■ READING TEXT ■
········

Next-Gen iPhone & iPhone Nano Speculation

AlNom · Jul 16, 2014

anexanhume said:
Real question is if there's any weight to the LPDDR4 rumors or we can expect LPDDR3 again.

Hm... on the one hand Micron does apparently have 16Gbit LPDDR3 available.

On the other hand, the first wave of LPDDR4 may still only be 8Gbit, so if board space isn't an issue, they could do two chips there to hit 2GB.

...maybe?

Alexko · Jul 16, 2014

Aren't mobile RAM chips meant to be stackable, package-on-package? (Honest question, I really don't know but that would make sense to me.)

anexanhume · Jul 17, 2014

Alexko said:
Aren't mobile RAM chips meant to be stackable, package-on-package? (Honest question, I really don't know but that would make sense to me.)

Yes, Apple utilizes package on package (PoP) for iPhone SoC packages. IPad DRAM is off chip though, and they use metal covers on those.

Grall · Jul 17, 2014

The A6X had off-chip DRAM due to the 128-bit bus, but I don't think current A7 iPads have it. I'm not sure, I haven't studied any teardowns intensely, but if it's off-chip again it might be for improved thermal dissipation, in order to clock the SoC higher than in iPhone.

Deleted member 13524 · Jul 17, 2014

The A7 uses 800MHz/1600MT/s LPDDR3 in a dual-channel configuration.
It has less overall bandwidth than A6X's quad-channel 1066MT/s LPDDR2, so the ipad 4 is technically less bandwidth-limited than the ipad air (12.8GB/s vs. 17.66GB/s), though the more recent GPU probably compensates that somehow (more cache?).

········

■ DATA SUPPLIED ■
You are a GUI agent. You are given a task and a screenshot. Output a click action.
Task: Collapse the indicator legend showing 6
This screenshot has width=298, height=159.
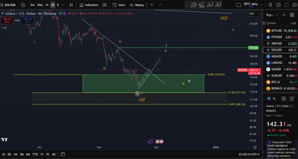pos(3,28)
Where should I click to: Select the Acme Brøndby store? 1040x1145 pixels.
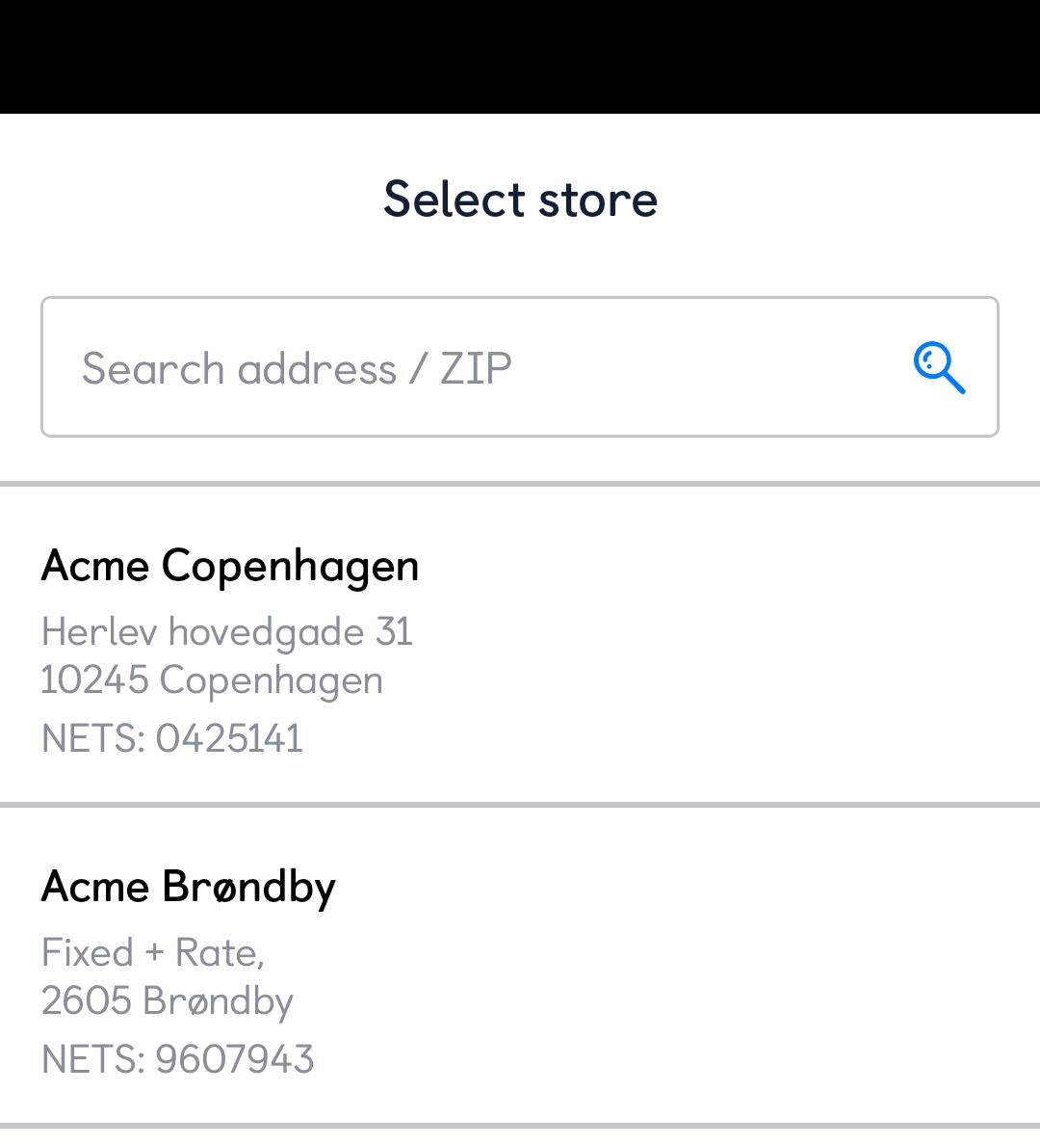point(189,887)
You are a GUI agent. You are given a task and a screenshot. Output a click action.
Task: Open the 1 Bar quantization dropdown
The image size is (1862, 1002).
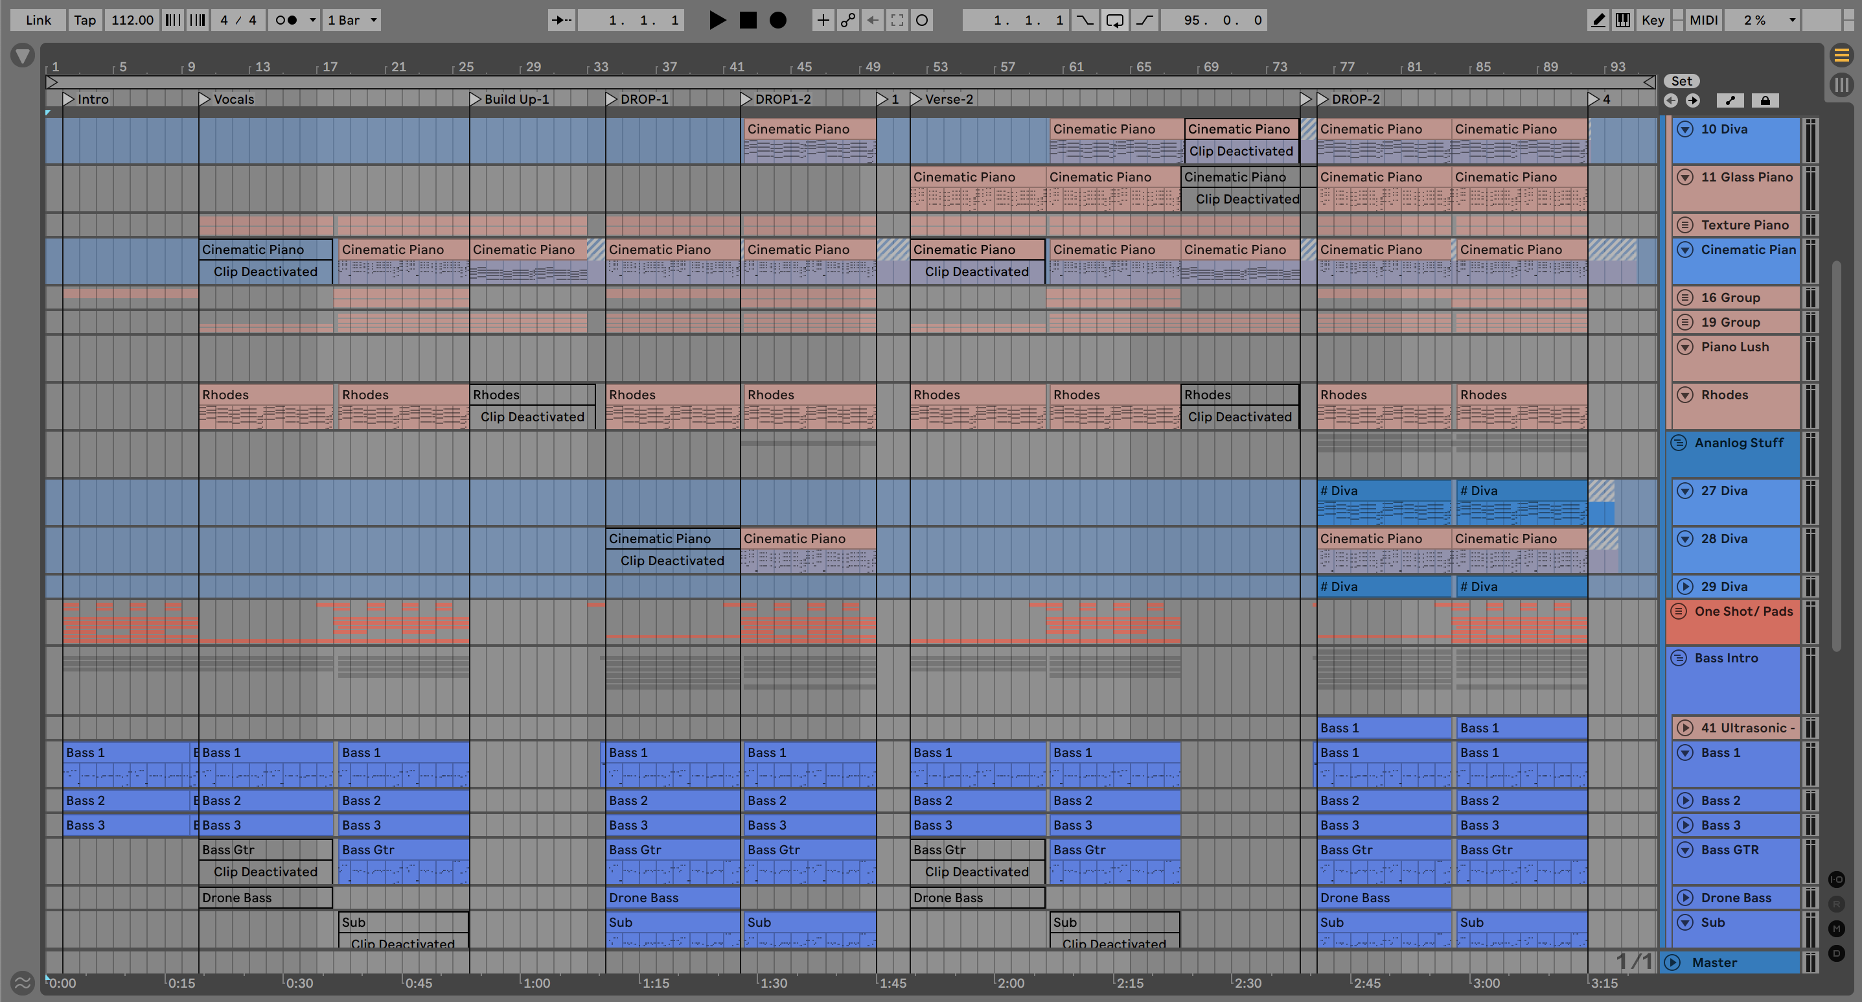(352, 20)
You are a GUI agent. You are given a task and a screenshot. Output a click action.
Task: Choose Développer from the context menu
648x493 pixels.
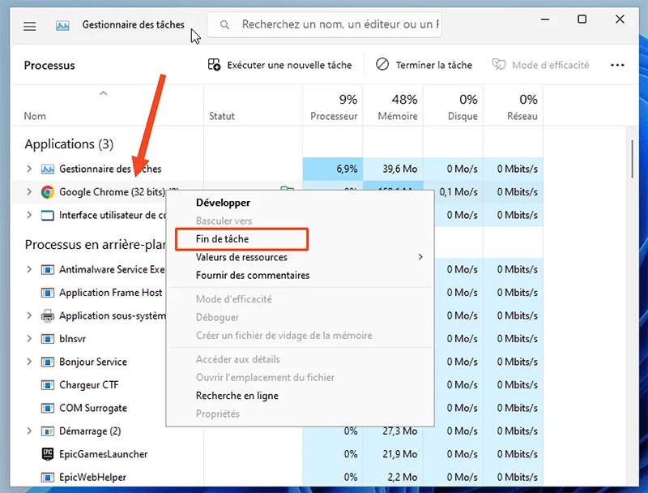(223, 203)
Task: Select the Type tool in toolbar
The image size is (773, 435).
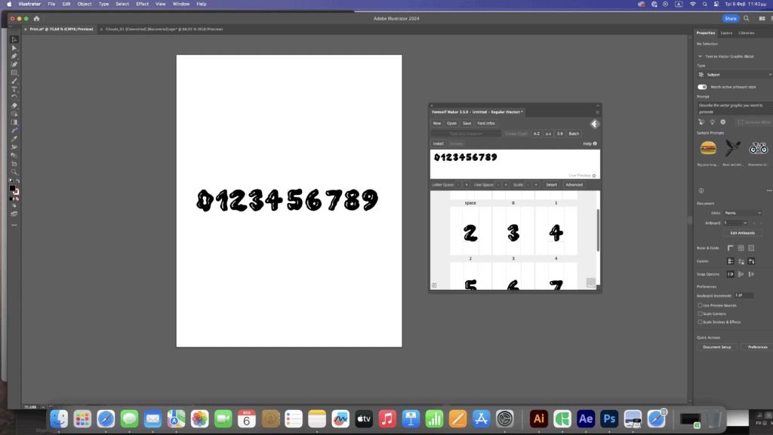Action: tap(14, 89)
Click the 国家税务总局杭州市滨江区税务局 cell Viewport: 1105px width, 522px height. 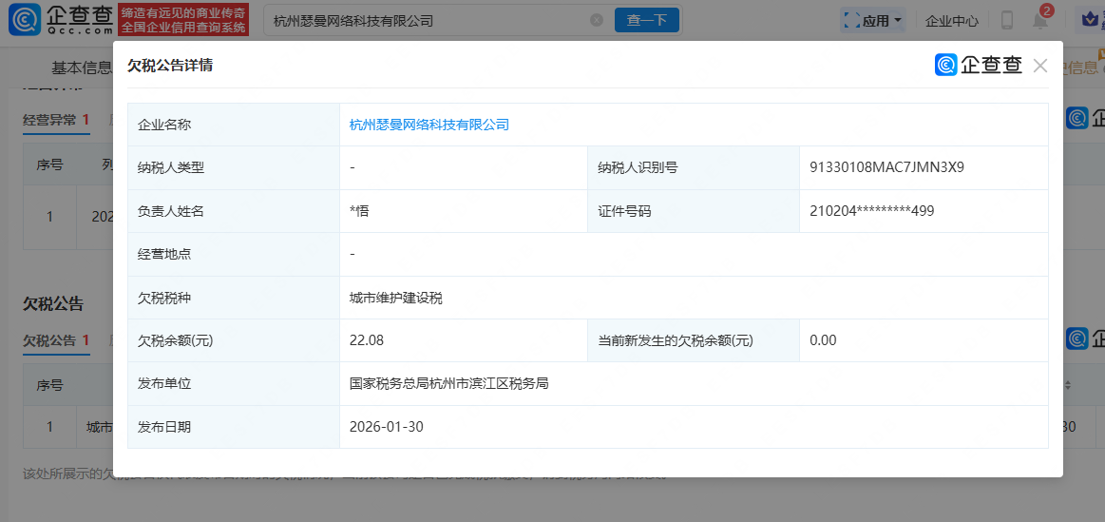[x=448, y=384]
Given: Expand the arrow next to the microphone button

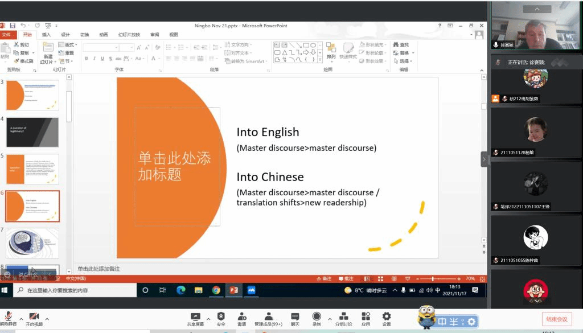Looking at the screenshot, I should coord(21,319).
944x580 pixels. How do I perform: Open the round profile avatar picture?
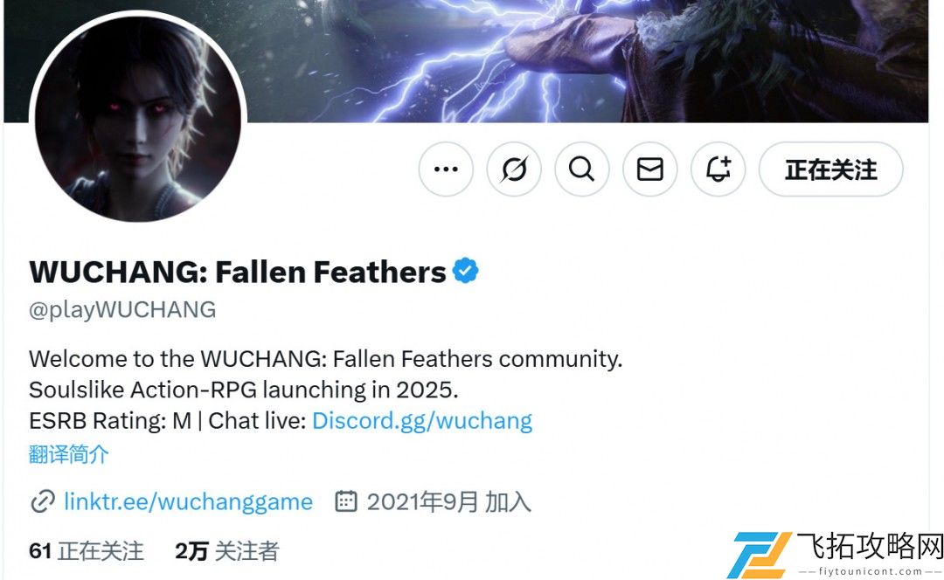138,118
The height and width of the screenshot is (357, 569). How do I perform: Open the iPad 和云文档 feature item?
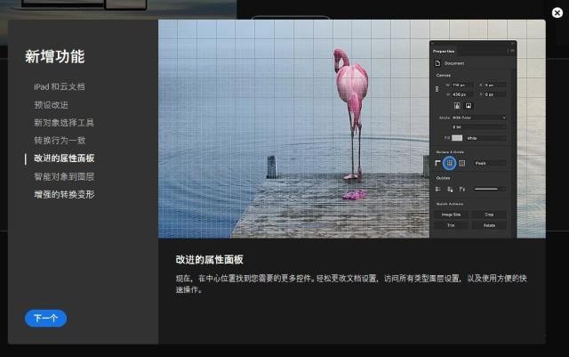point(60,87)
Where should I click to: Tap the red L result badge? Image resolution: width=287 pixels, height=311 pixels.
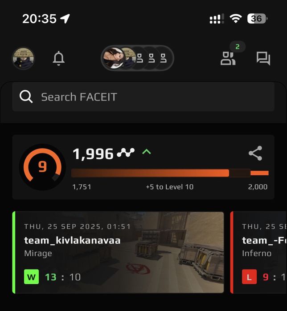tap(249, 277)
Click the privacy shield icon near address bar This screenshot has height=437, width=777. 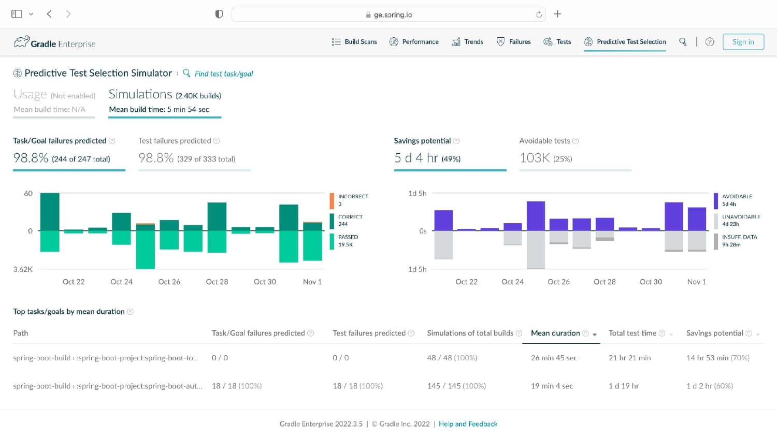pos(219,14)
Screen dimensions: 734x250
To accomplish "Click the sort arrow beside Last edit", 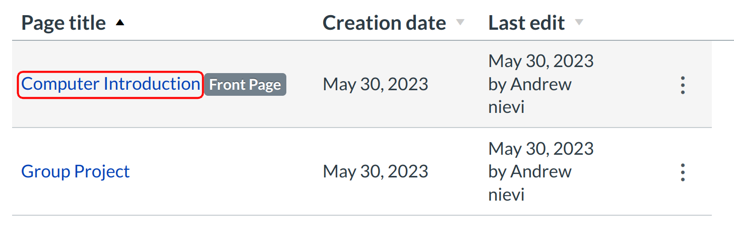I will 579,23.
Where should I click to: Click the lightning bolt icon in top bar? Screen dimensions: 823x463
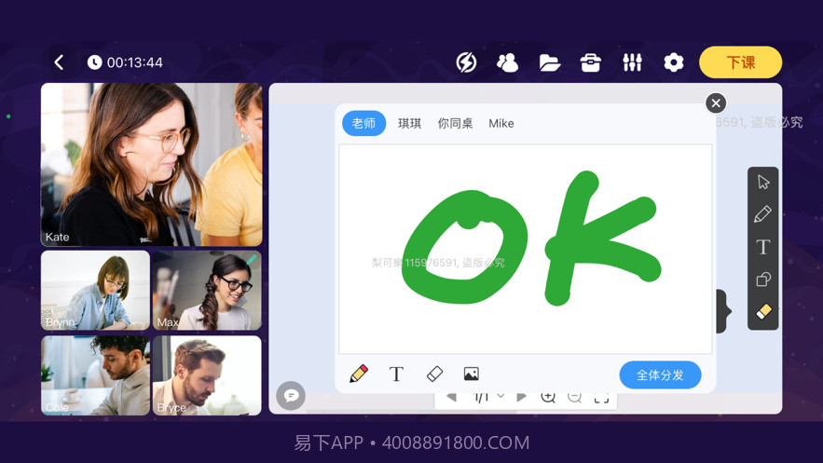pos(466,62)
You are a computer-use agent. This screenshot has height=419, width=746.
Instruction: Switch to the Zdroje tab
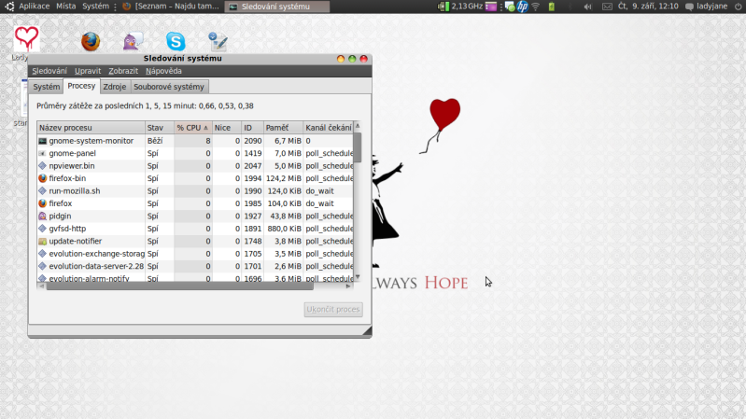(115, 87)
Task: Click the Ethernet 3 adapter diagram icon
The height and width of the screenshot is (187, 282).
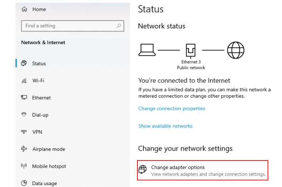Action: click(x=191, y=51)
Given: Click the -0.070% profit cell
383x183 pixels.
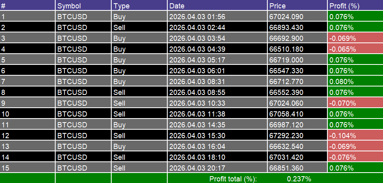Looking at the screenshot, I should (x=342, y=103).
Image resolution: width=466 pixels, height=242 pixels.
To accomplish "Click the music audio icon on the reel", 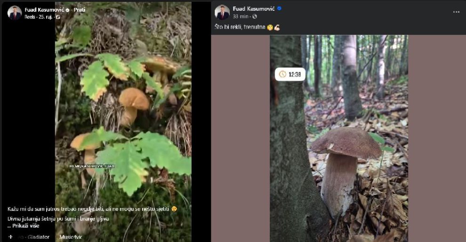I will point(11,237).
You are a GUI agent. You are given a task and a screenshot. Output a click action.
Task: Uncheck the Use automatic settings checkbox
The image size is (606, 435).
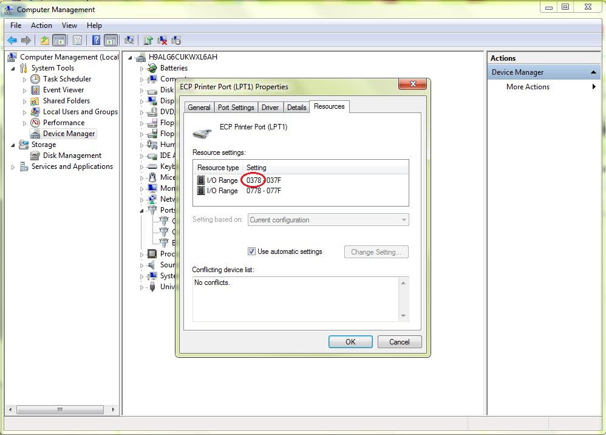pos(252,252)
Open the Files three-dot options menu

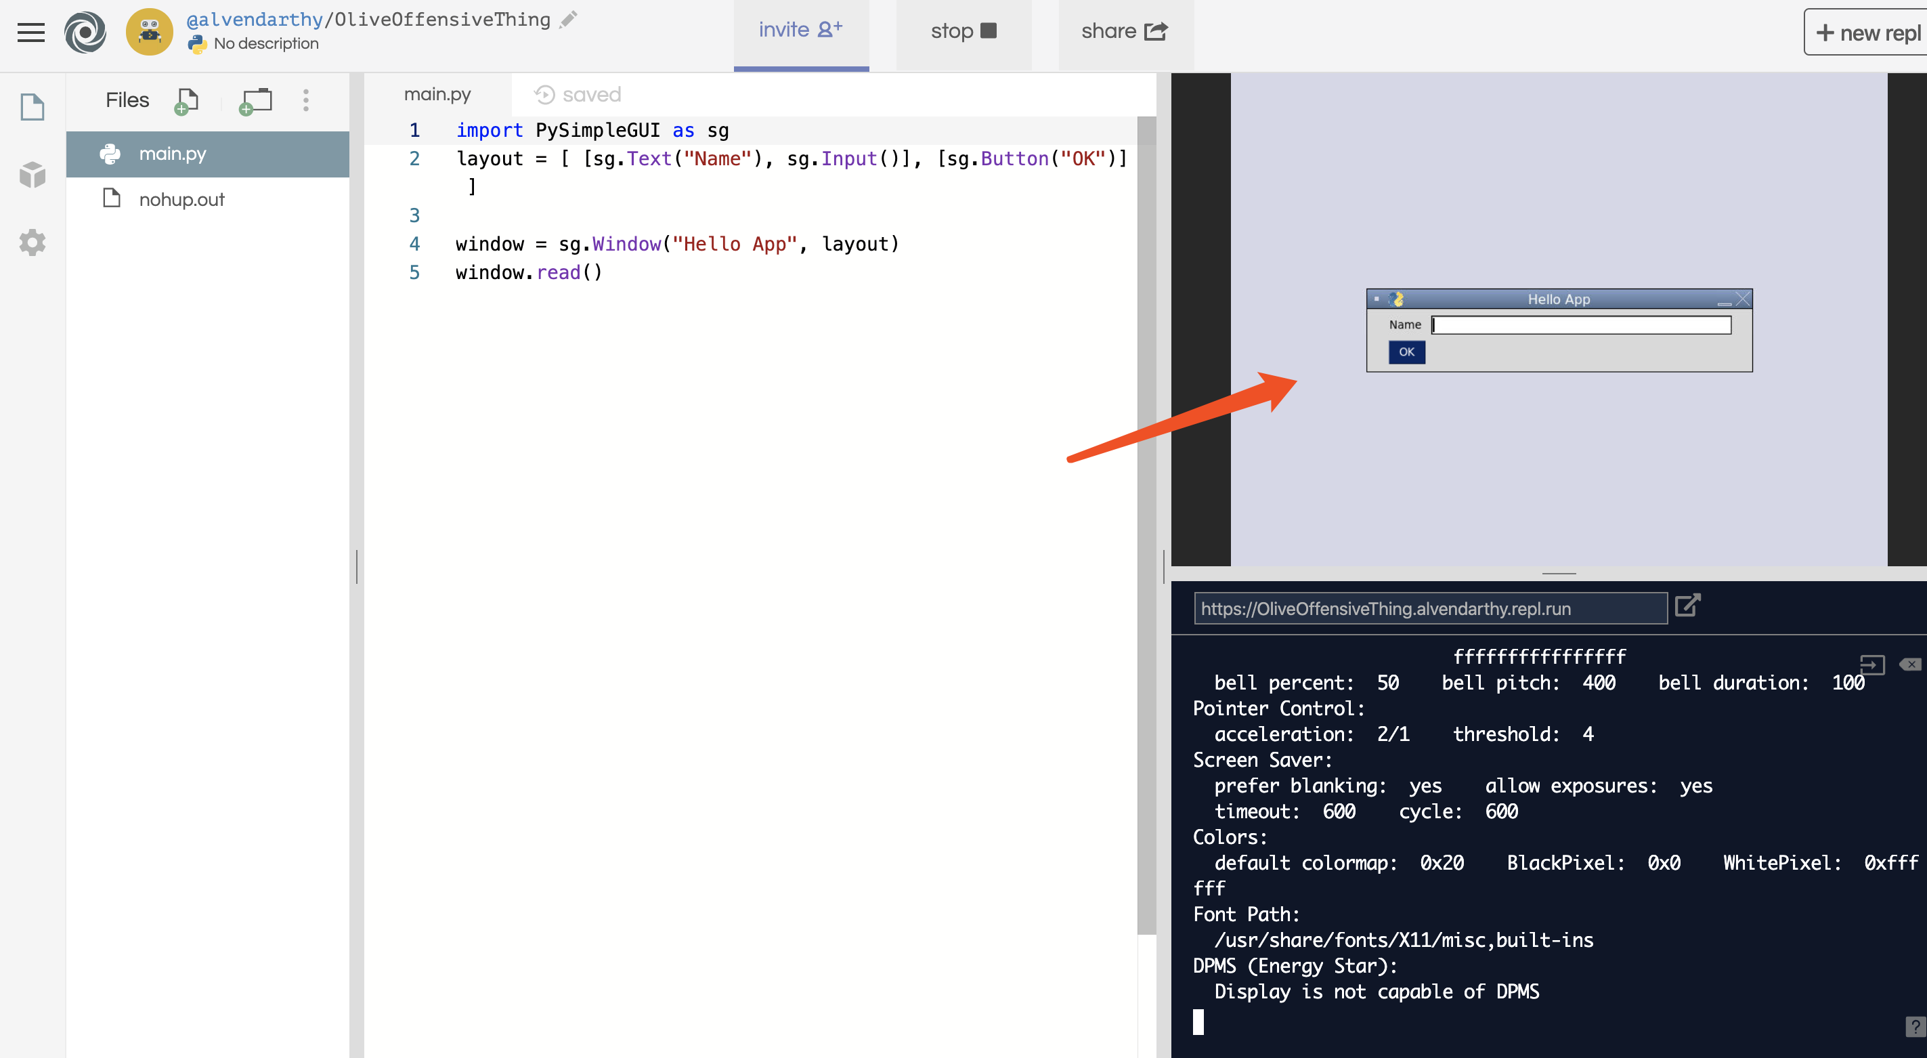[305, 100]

········

■ GIVEN EXERCISE ■
Carry on the forum thread about next-gen iPhone memory speculation, starting after its last post. The items were gathered from a separate source.

■ WRITTEN REPLY ■
anexanhume · Jul 17, 2014

Grall said:
The A6X had off-chip DRAM due to the 128-bit bus, but I don't think current A7 iPads have it. I'm not sure, I haven't studied any teardowns intensely, but if it's off-chip again it might be for improved thermal dissipation, in order to clock the SoC higher than in iPhone.

The retina mini does not have it (it has PoP like the 5S). The ipad air does have DRAM off chip and a metal cover/heat spreader. Prior to ipad air, I would have thought they'd do away with that and do all PoP. I have to think eventually they want to work towards wideIO with SIP or TSV.

ToTTenTranz said:
The A7 uses 800MHz/1600MT/s LPDDR3 in a dual-channel configuration.

Sorry, where was that speed confirmed? I had been assuming 1333MT/s.

ltcommander.data · Jul 17, 2014

anexanhume said:
Sorry, where was that speed confirmed? I had been assuming 1333MT/s.

https://d3nevzfk7ii3be.cloudfront.net/igi/XR6jJPopqjgw4LfW
http://www.micron.com/products/dram/mobile-lpdram#fullPart&306=2

The part number of the LPDDR3 is Elpida F8164A1MD-GD-F with the GD corresponding to LPDDR3-1600. JD is LPDDR3-1866. No idea what LPDDR3-1333 would have been.

On the A8, is there a reason why core counts tend to be powers of two or even numbers? Are there technical advantages or is it just because a 2x increase is easier to market and is enabled by doubled transistor counts each full node? The Metal documentation uses 3 threads in their multithreading examples. There probably isn't any deeper meaning there, but it seems sensible for them to use all approaches to increase CPU performance: bump the core count to 3 cores, continued microarchitecture improvements, modest clock speed increases. Apple seems to like using transistors rather than clock speeds to improve performance since they can eat the cost and save the power so the rumours that they would jump from 1.3 GHz to 2 GHz or more seem extreme.

anexanhume · Jul 17, 2014

ltcommander.data said:
https://d3nevzfk7ii3be.cloudfront.net/igi/XR6jJPopqjgw4LfW
http://www.micron.com/products/dram/mobile-lpdram#fullPart&306=2

The part number of the LPDDR3 is Elpida F8164A1MD-GD-F with the GD corresponding to LPDDR3-1600. JD is LPDDR3-1866. No idea what LPDDR3-1333 would have been.

Thanks, I was using an outdated Elpida PDF that didn't have those codes listed (or even LPDDR3).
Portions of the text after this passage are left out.